↓

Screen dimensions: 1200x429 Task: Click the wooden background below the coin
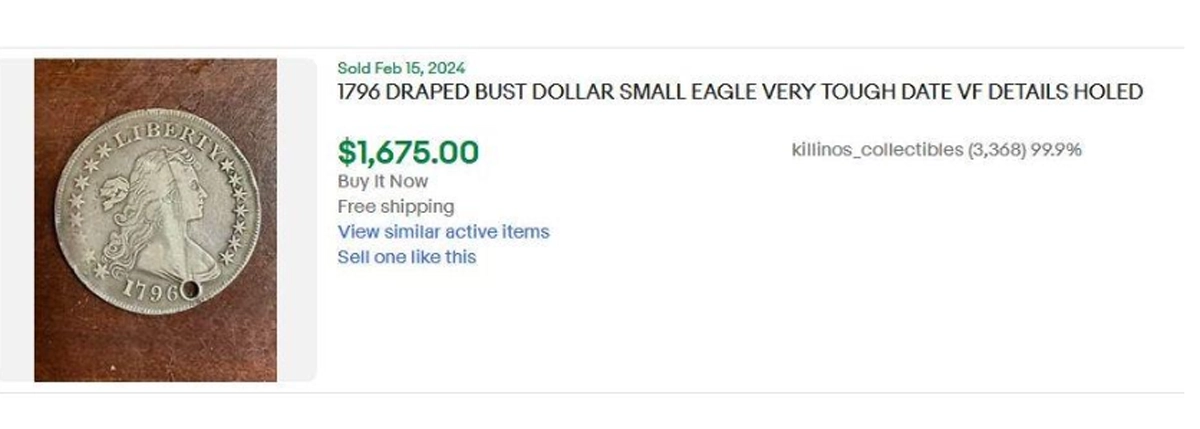click(x=155, y=350)
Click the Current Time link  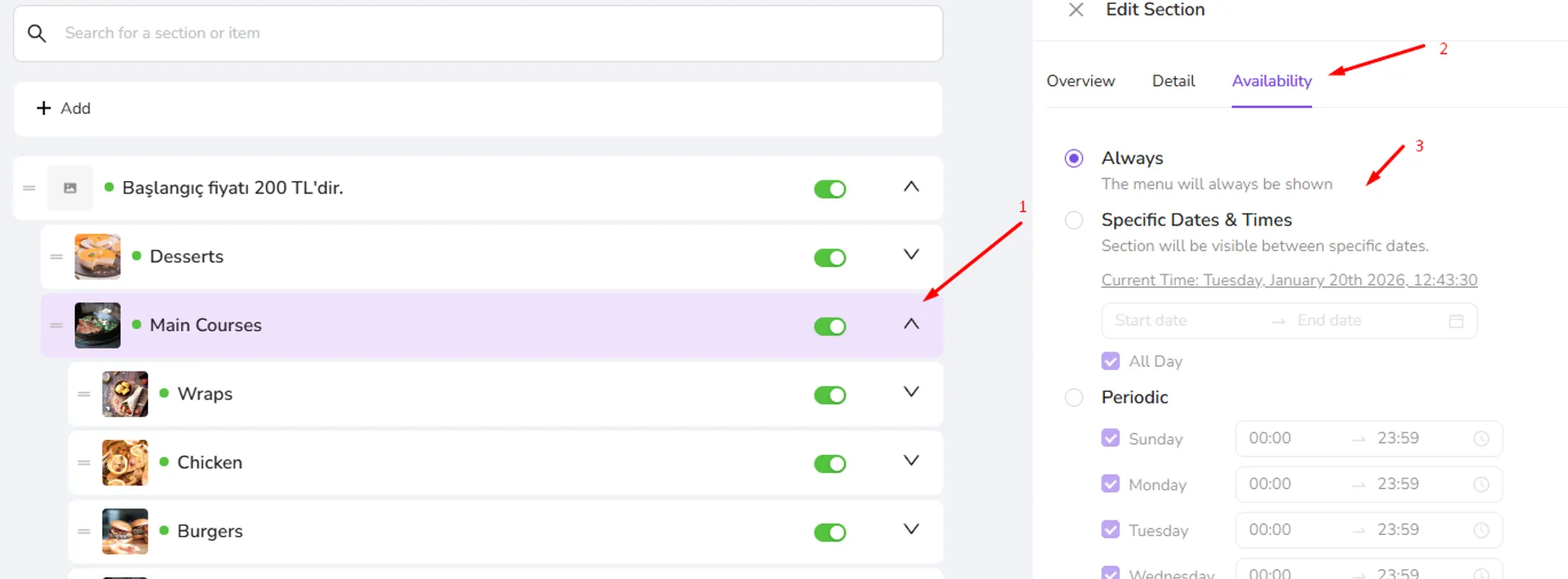[1290, 280]
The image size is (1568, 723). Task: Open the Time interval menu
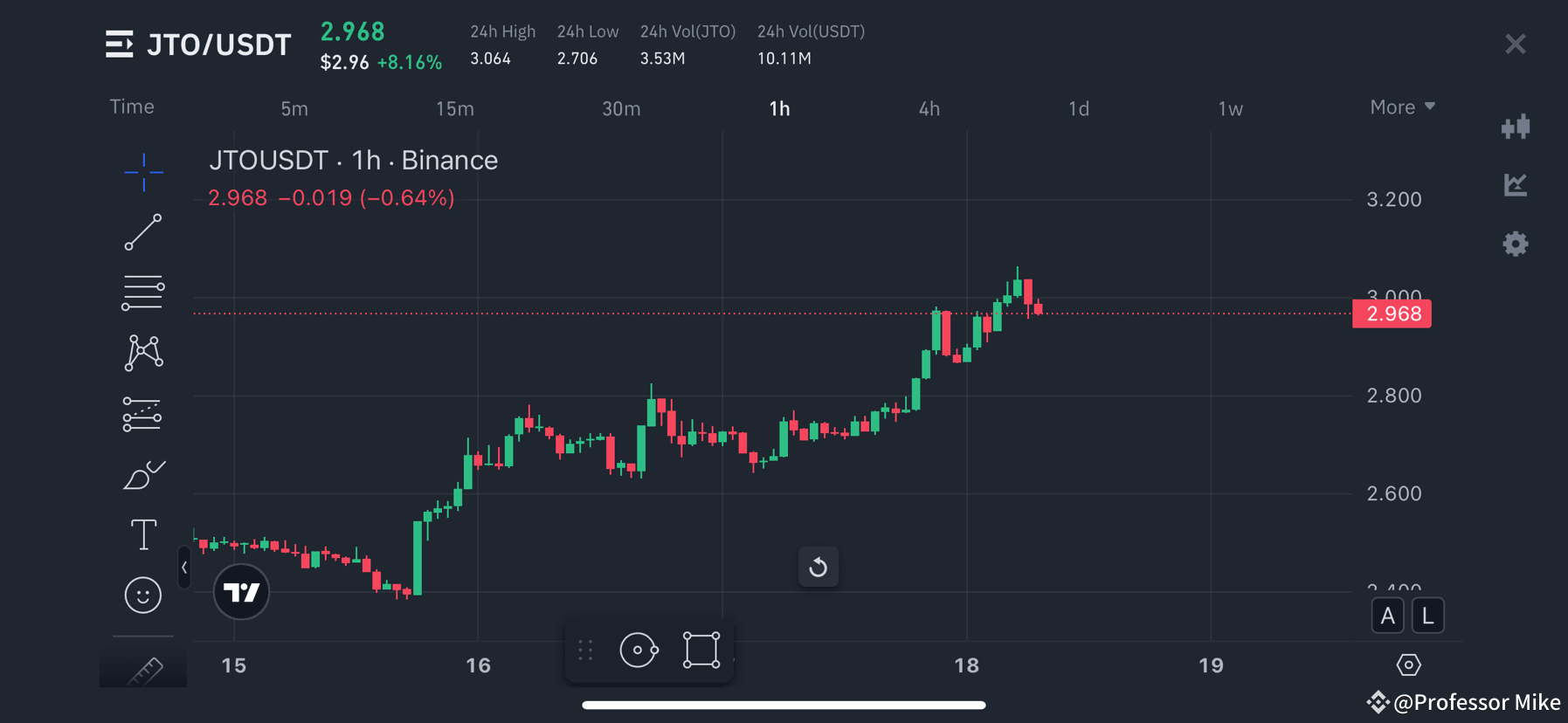tap(131, 107)
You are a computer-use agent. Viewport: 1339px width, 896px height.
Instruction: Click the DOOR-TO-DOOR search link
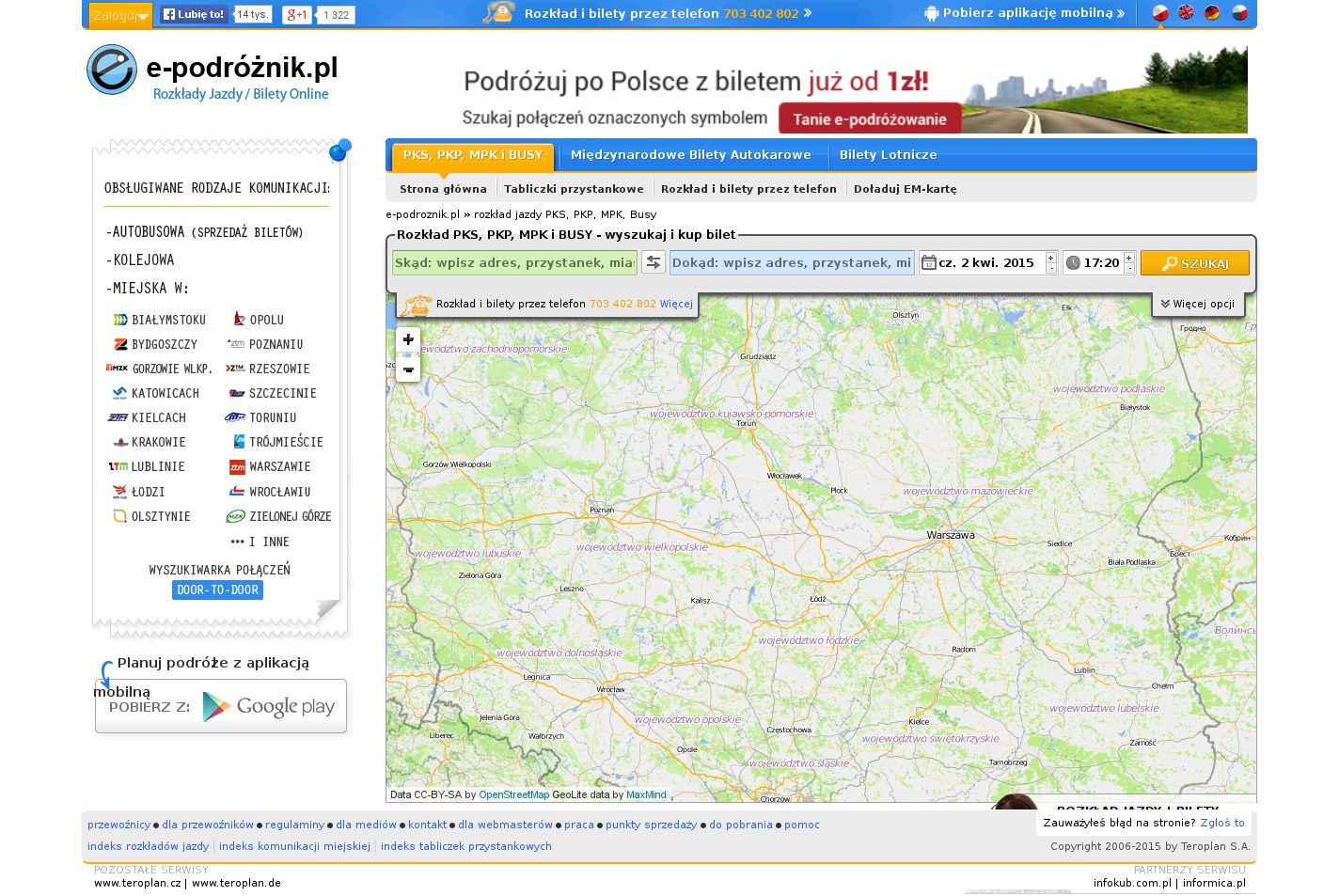(217, 590)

↑

§ **Task statement**:
Lines from the one containing "The image size" through the end of the material above must be reproduced exactly; pictures must not be.

§ **Result**:
The image size is (1568, 723). Task: Open the Time interval menu
tap(131, 107)
You are a computer-use agent. Viewport: 1339px width, 896px height.
Instruction: Click the DOOR-TO-DOOR search link
(217, 590)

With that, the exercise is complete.